EXTRACTED DATA
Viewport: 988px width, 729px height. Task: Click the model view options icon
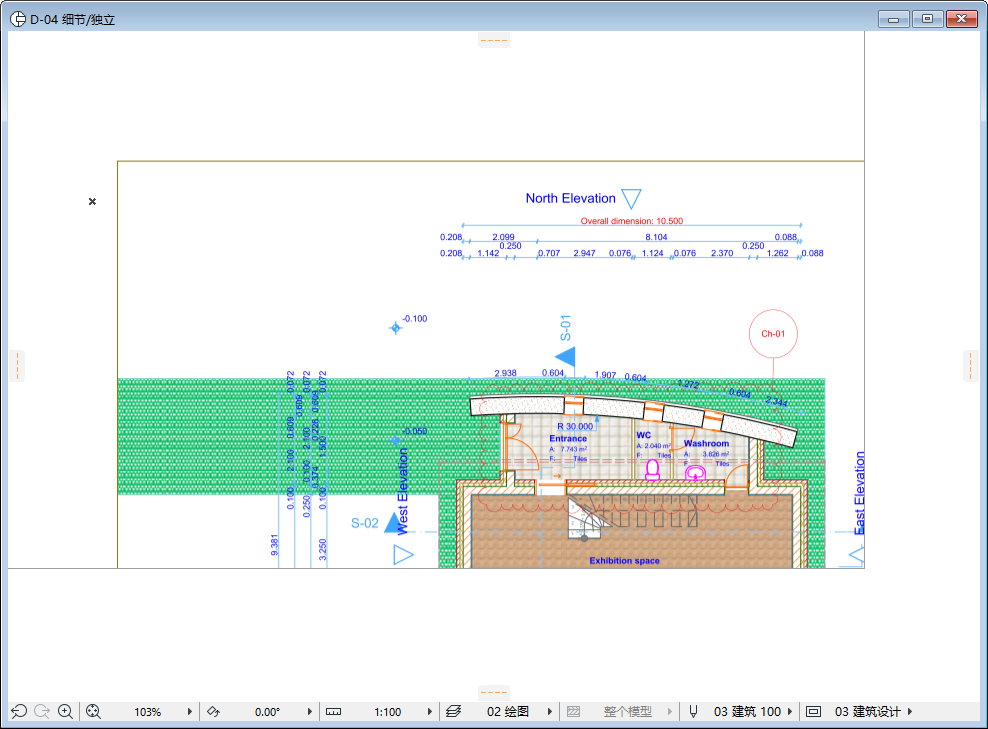pos(813,711)
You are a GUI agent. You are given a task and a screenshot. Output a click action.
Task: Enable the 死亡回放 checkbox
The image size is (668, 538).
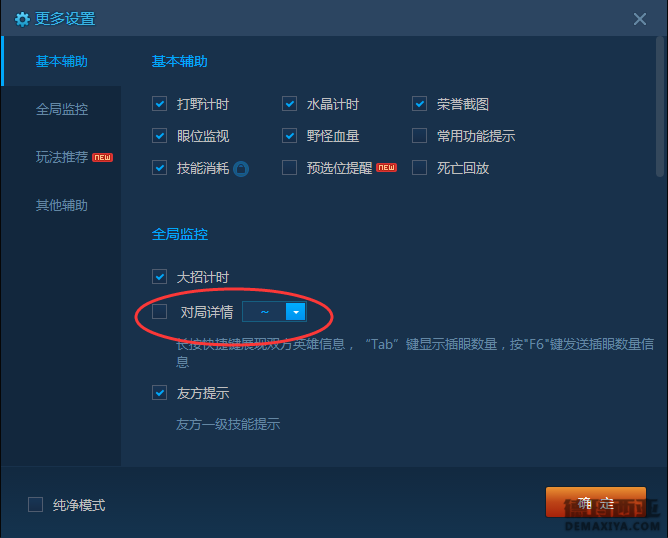coord(419,167)
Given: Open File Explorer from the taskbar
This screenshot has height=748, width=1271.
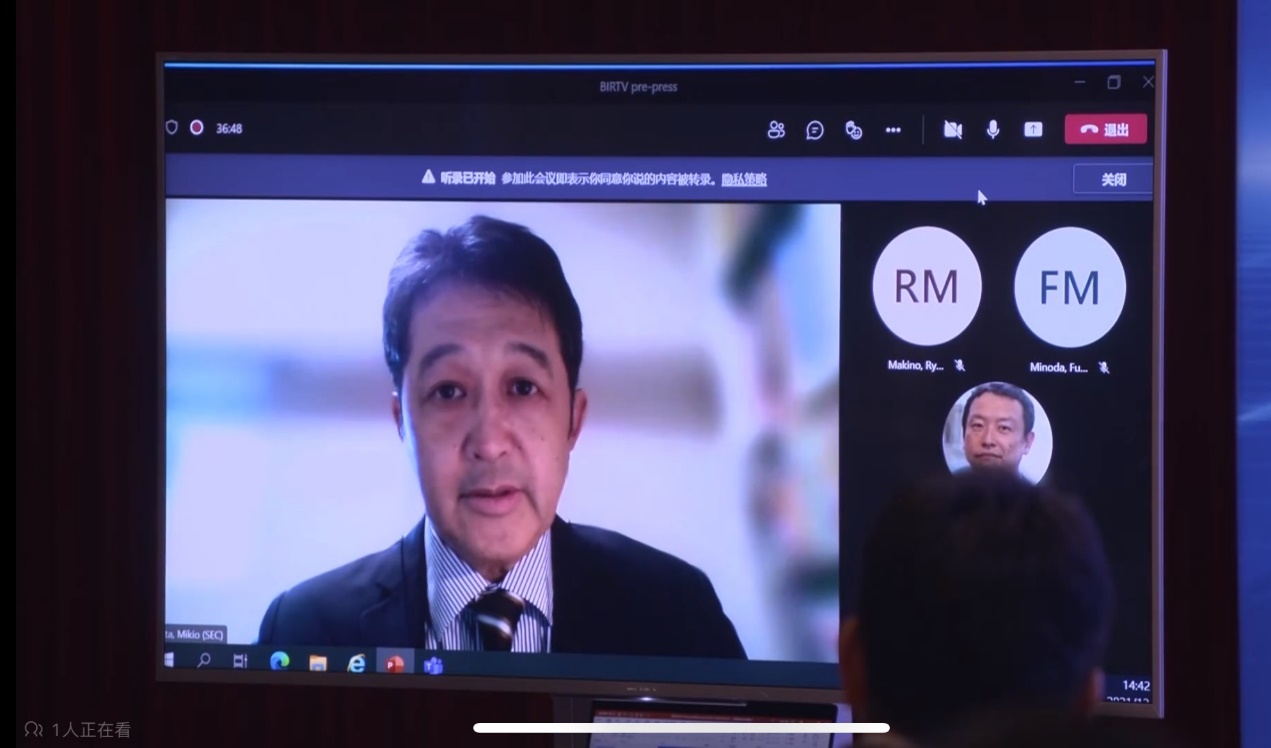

WORK TO BE COMPLETED
Return every line of the records above word for word, leaving out the pictures.

SOLUTION TO THIS EXERCISE
Viewport: 988px width, 729px height. Task: Click the model view options icon
pos(813,711)
You are a GUI agent. You are given a task and a screenshot. Output a click action.
Task: Enable the 死亡回放 checkbox
The image size is (668, 538).
coord(419,167)
Given: Open File Explorer from the taskbar
This screenshot has height=748, width=1271.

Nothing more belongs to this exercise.